If a line in the entries contains the word "arrow", list it.

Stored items
+ + + +

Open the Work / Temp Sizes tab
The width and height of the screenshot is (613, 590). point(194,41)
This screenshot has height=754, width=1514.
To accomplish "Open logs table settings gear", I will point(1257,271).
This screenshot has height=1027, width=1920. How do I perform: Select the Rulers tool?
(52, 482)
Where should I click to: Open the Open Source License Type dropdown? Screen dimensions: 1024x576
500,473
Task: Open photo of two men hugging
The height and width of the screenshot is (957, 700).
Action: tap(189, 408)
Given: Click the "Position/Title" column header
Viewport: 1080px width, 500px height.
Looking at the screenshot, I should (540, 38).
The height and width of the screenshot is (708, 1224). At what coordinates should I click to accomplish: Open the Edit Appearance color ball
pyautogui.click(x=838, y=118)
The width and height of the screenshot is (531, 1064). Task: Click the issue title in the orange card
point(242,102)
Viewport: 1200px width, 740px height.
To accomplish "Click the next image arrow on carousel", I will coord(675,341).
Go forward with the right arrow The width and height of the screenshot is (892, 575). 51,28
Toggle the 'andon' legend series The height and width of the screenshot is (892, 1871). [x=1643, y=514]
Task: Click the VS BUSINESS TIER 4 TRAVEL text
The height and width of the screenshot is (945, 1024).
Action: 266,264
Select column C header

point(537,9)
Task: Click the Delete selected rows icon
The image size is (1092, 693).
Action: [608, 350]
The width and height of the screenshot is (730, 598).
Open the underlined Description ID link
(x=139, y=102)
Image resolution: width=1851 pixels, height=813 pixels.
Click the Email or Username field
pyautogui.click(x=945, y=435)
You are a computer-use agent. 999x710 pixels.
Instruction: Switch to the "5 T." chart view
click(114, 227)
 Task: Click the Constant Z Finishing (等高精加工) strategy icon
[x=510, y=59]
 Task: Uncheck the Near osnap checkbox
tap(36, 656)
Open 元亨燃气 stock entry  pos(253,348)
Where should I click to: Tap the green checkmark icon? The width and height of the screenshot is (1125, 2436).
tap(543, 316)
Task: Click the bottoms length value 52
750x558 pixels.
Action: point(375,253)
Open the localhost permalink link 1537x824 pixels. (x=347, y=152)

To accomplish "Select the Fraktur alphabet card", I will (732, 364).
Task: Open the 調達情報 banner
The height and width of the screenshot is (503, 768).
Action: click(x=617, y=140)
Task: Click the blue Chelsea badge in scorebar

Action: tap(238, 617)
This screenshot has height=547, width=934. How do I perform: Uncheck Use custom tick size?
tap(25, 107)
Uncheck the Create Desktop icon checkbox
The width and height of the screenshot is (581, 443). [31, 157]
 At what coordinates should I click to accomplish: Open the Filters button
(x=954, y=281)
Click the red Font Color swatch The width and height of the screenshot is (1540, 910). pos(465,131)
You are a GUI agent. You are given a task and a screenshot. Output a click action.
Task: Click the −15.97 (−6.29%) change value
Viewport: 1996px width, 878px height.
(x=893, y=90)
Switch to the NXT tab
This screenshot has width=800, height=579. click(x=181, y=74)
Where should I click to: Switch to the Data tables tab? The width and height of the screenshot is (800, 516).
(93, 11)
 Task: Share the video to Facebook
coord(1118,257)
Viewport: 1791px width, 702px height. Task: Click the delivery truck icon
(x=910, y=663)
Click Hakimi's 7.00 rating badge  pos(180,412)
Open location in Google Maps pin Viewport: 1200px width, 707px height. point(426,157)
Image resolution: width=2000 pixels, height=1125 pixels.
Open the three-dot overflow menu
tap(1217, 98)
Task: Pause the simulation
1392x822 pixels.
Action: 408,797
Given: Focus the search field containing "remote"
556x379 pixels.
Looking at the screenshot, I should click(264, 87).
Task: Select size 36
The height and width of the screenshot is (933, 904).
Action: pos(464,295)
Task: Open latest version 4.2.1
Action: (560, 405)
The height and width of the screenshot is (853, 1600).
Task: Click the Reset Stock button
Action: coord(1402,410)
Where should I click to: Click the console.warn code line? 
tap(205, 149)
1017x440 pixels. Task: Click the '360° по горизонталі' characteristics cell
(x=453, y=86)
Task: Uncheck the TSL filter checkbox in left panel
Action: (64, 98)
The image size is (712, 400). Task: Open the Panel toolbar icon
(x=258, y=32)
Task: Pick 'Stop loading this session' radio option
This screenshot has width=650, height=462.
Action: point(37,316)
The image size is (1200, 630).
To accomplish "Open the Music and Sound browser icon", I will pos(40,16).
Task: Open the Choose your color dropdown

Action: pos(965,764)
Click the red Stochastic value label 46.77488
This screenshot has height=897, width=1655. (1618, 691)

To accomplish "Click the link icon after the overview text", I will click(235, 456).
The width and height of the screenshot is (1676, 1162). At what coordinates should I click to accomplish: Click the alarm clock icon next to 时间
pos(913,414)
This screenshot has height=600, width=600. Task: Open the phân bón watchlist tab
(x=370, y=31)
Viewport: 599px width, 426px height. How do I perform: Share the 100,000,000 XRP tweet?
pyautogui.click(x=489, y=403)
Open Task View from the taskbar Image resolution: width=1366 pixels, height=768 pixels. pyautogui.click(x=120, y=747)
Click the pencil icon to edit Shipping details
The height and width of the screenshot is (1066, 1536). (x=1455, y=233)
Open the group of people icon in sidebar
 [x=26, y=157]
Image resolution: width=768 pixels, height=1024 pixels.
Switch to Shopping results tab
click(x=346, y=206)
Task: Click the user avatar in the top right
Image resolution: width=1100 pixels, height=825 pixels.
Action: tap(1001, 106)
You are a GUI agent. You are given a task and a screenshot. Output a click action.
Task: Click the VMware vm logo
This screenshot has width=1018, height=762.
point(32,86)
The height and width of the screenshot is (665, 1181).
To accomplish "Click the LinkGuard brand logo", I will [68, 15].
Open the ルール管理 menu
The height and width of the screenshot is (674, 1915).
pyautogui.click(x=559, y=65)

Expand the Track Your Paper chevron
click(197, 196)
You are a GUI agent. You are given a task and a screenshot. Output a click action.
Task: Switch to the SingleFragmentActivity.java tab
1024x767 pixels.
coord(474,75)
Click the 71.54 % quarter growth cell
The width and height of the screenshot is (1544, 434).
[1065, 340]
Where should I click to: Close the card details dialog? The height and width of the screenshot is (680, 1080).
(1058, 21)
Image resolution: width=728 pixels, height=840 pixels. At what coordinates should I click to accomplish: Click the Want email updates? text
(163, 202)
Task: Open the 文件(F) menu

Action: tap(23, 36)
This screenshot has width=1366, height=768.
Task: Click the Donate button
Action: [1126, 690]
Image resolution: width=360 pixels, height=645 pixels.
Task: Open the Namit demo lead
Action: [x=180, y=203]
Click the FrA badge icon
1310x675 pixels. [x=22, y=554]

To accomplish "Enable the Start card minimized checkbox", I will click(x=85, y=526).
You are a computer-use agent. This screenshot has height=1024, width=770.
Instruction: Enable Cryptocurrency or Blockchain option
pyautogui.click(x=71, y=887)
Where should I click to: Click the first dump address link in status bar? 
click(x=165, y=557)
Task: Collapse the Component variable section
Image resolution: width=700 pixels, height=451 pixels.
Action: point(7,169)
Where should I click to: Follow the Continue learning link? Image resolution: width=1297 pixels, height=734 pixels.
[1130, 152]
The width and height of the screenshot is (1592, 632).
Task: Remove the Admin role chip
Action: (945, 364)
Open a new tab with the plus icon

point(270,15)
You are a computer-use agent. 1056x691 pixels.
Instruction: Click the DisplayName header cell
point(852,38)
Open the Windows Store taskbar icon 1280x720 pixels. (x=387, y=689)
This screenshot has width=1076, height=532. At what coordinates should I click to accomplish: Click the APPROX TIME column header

+ + + +

_SOLUTION FOR THIS EXERCISE_
To accomplish "Click the next image arrow on carousel", I will coord(675,341).
Go forward with the right arrow The width and height of the screenshot is (892, 575). 51,28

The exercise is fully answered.